Member of the Maryland House of Delegates from the 3rd district
- In office 1905–1911

Personal details
- Born: Thomas Leigh Marriott July 24, 1871 Howard County, Maryland, U.S.
- Died: December 21, 1941 (aged 70) Baltimore, Maryland, U.S.
- Resting place: Loudon Park Cemetery
- Party: Democratic
- Spouse: Kate Donegan Swartz ​(m. 1894)​
- Children: 1
- Relatives: Arthur P. Gorman (uncle)
- Occupation: Politician; businessman;

= T. Leigh Marriott =

American politician (1871–1941)

Thomas Leigh Marriott (July 24, 1871 – December 21, 1941) was an American politician from Maryland. He was a member of the Maryland House of Delegates from 1905 to 1911.

==Early life==
Thomas Leigh Marriott was born on July 24, 1871, in Howard County, Maryland, to Mary (née Gorman) and Thomas Marriott. His father was an immigration inspector. He attended public schools in Howard County. His uncle was U.S. senator Arthur P. Gorman.

==Career==
Marriott was a Democrat. He served as a member of the Maryland House of Delegates, representing the 3rd district, from 1905 to 1911. In the 1910 session, he was chairman of the temperance committee and he was a member of the rules, ways and means, and the Chesapeake Bay and its tributaries committees. During his service, he challenged the party leadership of John Mahon. He supported the passage of the gas monopoly real bills, the Pure Food Bill, the Corrupt Practices Act, and the public service law. In 1911, he supported Blair Lee over Arthur Pue Gorman Jr. for governor in 1911.
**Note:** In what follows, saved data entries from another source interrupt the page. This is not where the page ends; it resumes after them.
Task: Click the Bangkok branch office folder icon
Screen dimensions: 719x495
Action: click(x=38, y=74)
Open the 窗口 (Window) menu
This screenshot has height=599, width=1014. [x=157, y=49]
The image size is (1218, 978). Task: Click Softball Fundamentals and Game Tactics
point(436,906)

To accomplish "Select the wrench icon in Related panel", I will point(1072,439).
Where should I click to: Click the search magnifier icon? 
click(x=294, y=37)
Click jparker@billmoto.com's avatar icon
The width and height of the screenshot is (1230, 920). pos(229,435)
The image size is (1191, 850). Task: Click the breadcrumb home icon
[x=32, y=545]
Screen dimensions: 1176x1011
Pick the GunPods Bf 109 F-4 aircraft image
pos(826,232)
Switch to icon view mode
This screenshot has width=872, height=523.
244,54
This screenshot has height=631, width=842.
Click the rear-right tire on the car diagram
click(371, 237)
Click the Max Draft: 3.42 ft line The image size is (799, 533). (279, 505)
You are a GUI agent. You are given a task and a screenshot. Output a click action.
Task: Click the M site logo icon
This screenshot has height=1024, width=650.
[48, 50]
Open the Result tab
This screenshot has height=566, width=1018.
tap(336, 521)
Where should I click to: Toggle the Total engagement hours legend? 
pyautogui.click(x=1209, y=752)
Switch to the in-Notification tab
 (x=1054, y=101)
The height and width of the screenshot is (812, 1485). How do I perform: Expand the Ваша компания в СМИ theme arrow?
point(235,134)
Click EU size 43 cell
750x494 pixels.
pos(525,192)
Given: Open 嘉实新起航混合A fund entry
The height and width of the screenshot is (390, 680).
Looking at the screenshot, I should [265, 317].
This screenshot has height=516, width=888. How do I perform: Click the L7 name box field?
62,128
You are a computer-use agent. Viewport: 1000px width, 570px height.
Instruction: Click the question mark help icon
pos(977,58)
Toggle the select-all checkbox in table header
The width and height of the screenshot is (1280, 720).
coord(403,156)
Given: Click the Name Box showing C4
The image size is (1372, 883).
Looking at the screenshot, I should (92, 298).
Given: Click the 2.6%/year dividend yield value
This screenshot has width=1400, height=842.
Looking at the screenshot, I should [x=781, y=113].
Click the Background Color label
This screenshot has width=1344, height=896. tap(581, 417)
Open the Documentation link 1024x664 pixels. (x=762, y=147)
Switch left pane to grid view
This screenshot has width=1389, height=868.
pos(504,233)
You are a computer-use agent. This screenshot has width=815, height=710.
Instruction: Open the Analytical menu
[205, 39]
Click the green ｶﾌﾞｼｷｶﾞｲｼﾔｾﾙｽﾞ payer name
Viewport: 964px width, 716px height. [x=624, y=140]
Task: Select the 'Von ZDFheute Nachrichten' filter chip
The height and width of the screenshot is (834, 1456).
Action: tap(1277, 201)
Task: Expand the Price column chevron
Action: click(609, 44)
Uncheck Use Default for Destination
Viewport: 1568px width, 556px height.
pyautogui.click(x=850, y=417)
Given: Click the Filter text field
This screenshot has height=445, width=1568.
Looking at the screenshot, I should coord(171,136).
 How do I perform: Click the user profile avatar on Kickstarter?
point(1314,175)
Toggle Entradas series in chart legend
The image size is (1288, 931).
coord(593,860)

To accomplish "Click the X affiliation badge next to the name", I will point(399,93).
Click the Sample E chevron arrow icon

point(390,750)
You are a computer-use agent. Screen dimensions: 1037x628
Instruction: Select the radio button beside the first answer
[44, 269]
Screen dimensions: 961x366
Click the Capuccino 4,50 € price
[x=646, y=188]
Marriott worked for Cumberland Coal Company for over 50 years. At the time of his death, he was superintendent of its Mount Clare yards and was a director of the company. He served as a member of the board of the Baltimore Eye, Ear and Throat Hospital for years before becoming the board's president in 1941.

==Personal life==
Marriott married Kate Donegan Swartz, daughter of Alexander J. Swartz, in 1894. They had a daughter, Mary Leigh. They lived on West Mulberry Street in Baltimore.

Marriott died of heart disease on December 21, 1941, at Union Memorial Hospital in Baltimore. He was buried in Loudon Park Cemetery.